AVAILABLE RECORDS —
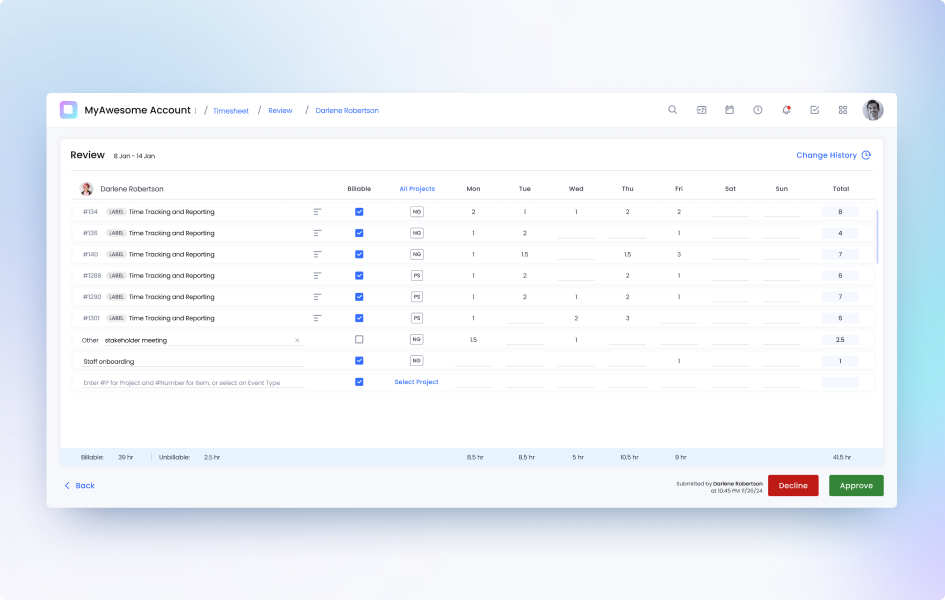This screenshot has width=945, height=600.
Task: Clear the stakeholder meeting entry with X
Action: click(x=297, y=340)
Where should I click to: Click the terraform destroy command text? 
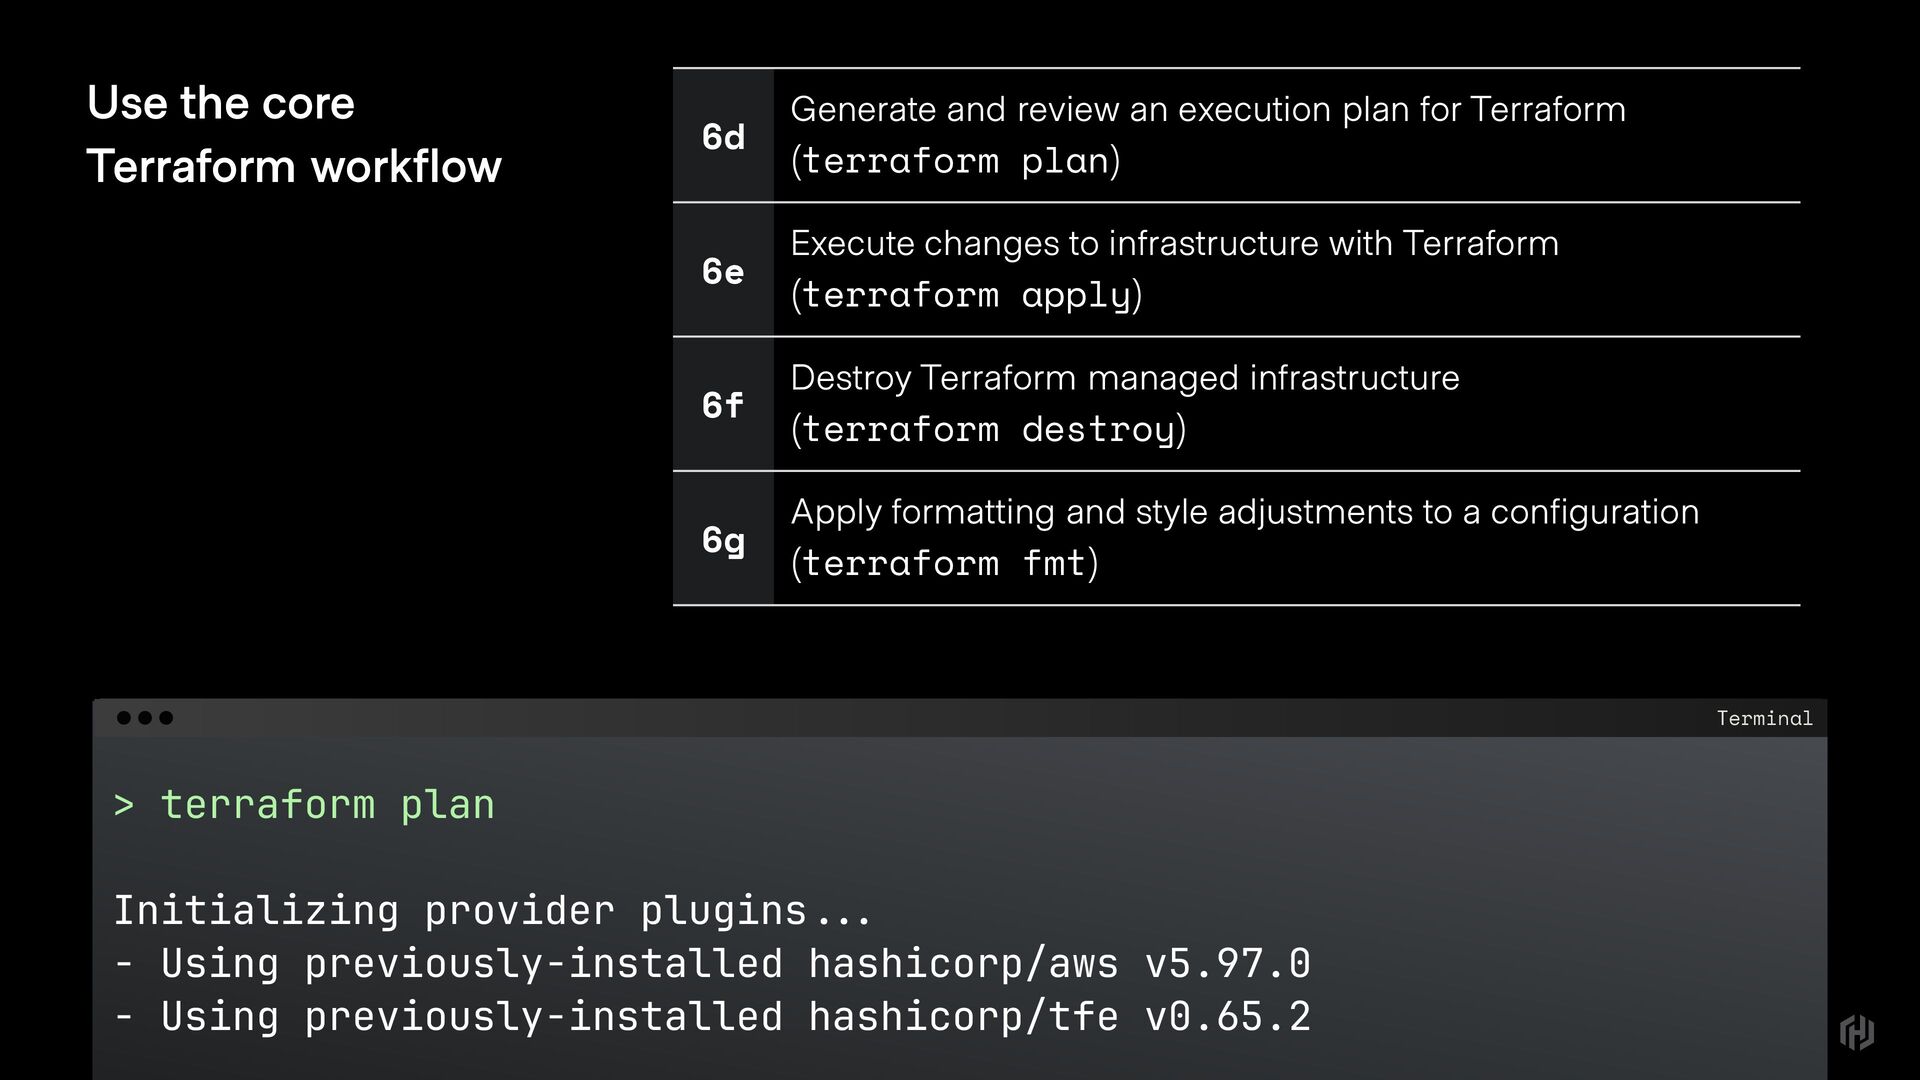[988, 429]
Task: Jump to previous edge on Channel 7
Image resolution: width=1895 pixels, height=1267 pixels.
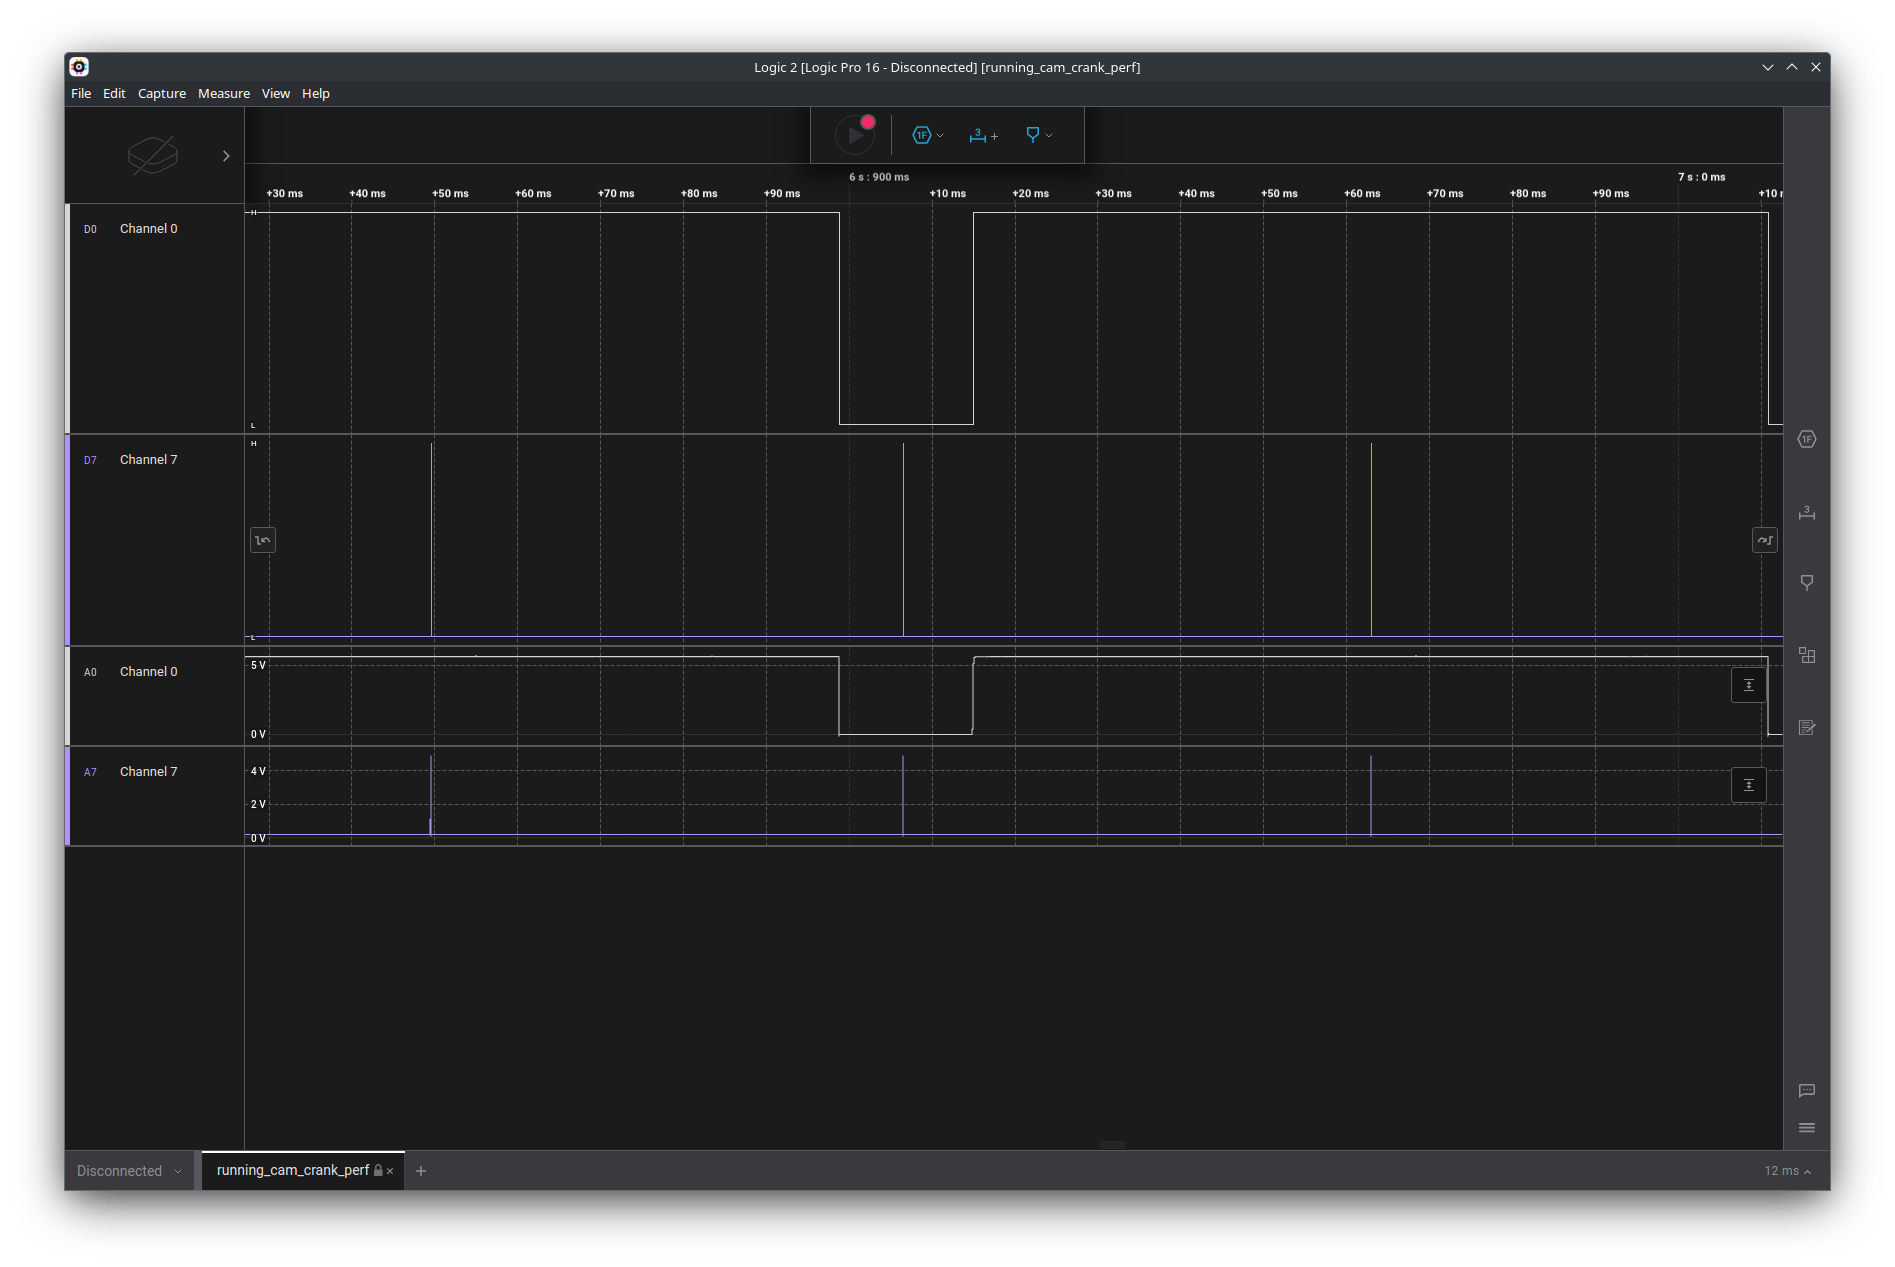Action: point(263,540)
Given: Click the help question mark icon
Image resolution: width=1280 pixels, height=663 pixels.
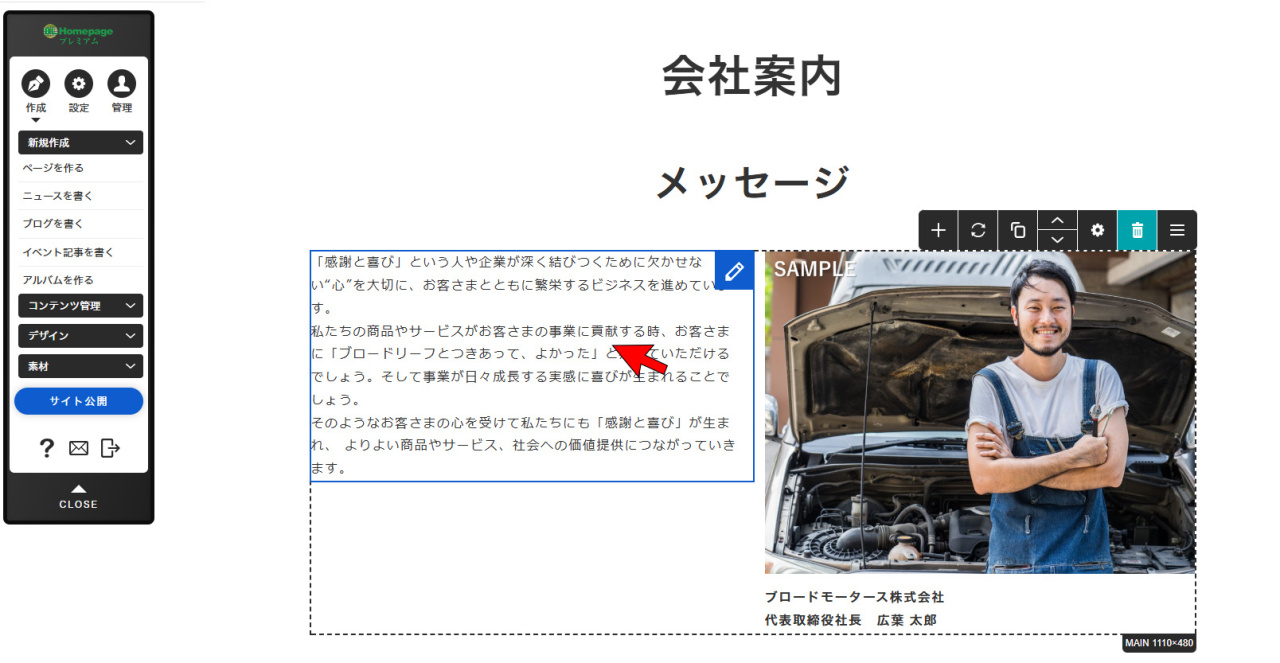Looking at the screenshot, I should (46, 448).
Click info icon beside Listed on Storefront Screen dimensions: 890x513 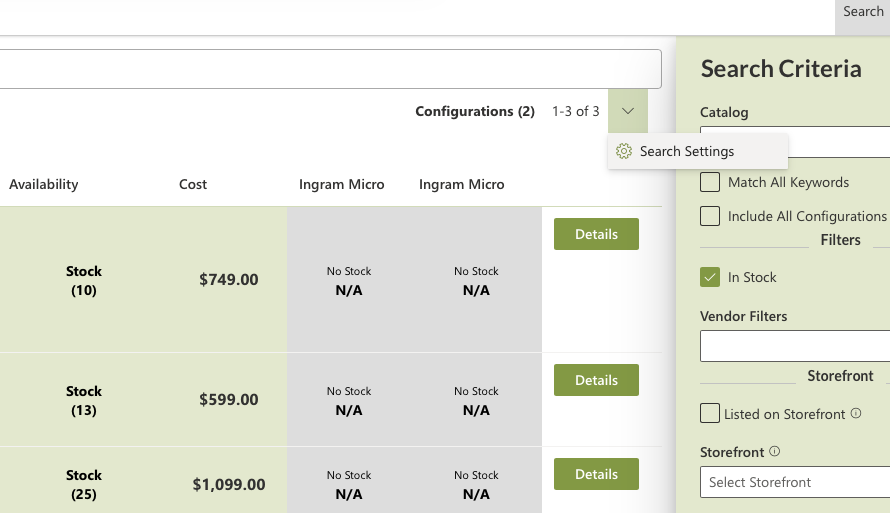tap(856, 413)
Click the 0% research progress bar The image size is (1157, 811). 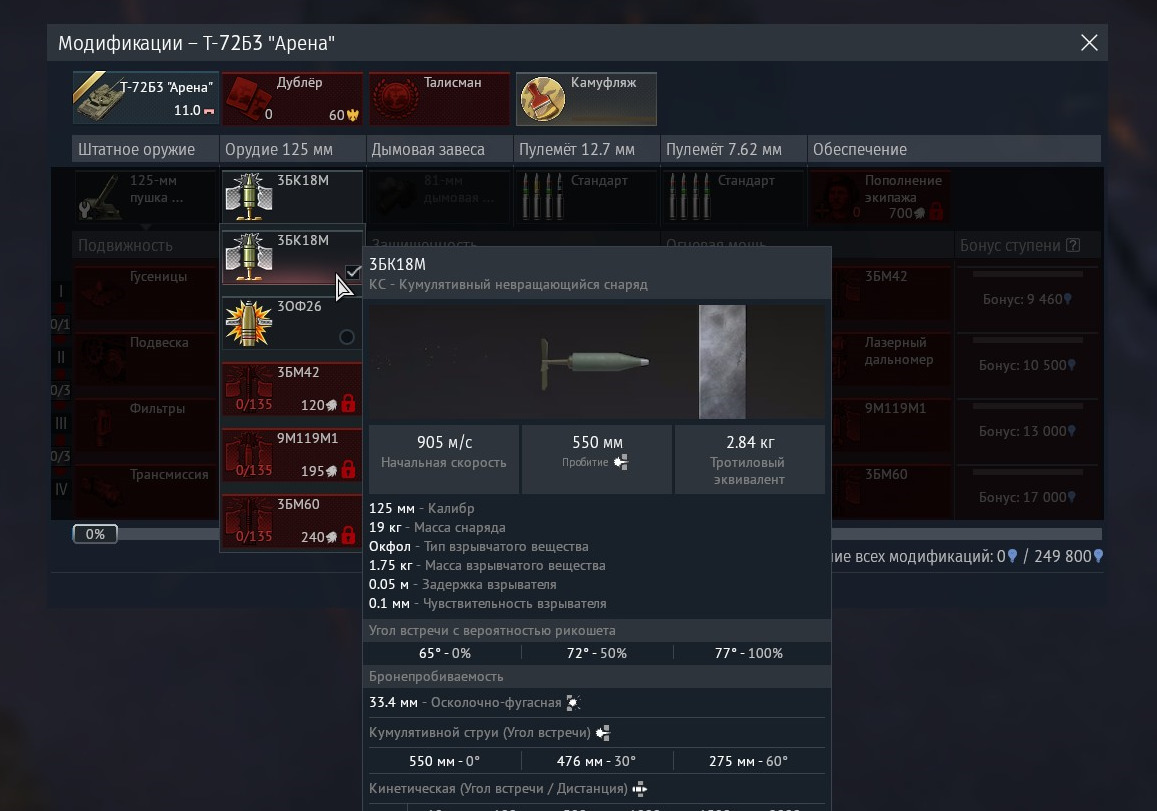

AIM OF THE TASK —
Copy the entries above exactly, but only the stretch from the line containing "Where should I" through the line containing "Given: Click the help question mark icon". Keep both end lines; drop the pictures.

RESPONSE —
Where should I click to: Click the terraform destroy command text? 
[988, 429]
Task: Jump to previous edge on Channel 7
Image resolution: width=1895 pixels, height=1267 pixels.
Action: point(263,540)
Given: Click the help question mark icon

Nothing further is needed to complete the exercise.